A defesa do ex-presidente Jair Bolsonaro solicitou ao ministro Alexandre de Moraes, do Supremo Tribunal Federal (STF), autorização para a realização de assistência religiosa regular enquanto ele permanece sob custódia na Superintendência da Polícia Federal (PF).
No pedido, os advogados indicam dois nomes para o acompanhamento espiritual: o bispo Robson Lemos Rodovalho, fundador da igreja Sara Nossa Terra, e o pastor Thiago de Araújo Macieira Manzoni. O documento afirma que o atendimento seria individual, supervisionado e sem prejuízo à rotina da unidade ou à segurança.

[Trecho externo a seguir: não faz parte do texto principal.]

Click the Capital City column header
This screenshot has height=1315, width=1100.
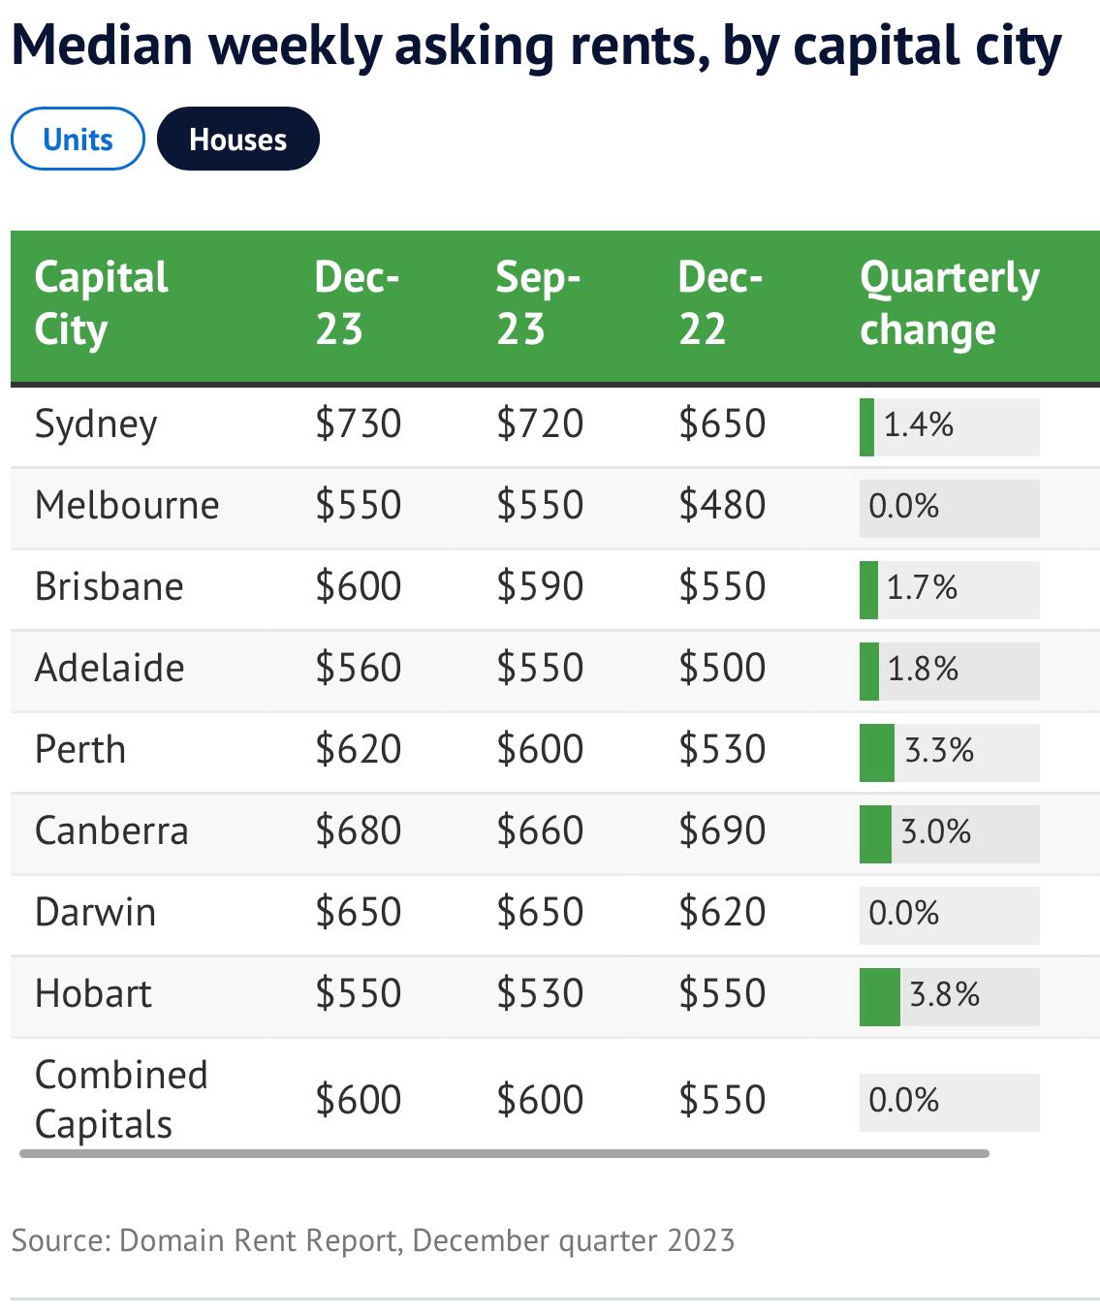click(x=101, y=303)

As informações são do jornal O Globo.
A petição sustenta que a liberdade religiosa é um direito fundamental assegurado pela Constituição e pela Lei de Execução Penal, inclusive a pessoas privadas de liberdade. Segundo os advogados, Bolsonaro recebia acompanhamento espiritual semanal durante o período de prisão domiciliar, sem registro de incidentes.
O ex-presidente foi condenado pelo Supremo a 27 anos e três meses de prisão por tentativa de golpe de Estado.
De acordo com a defesa, a transferência de Bolsonaro para a Superintendência da Polícia Federal inviabilizou a continuidade do acompanhamento devido às restrições do regime de custódia. Por isso, foi solicitado que Moraes autorize a entrada dos religiosos na unidade, em datas e horários a serem definidos em conjunto com a administração do local.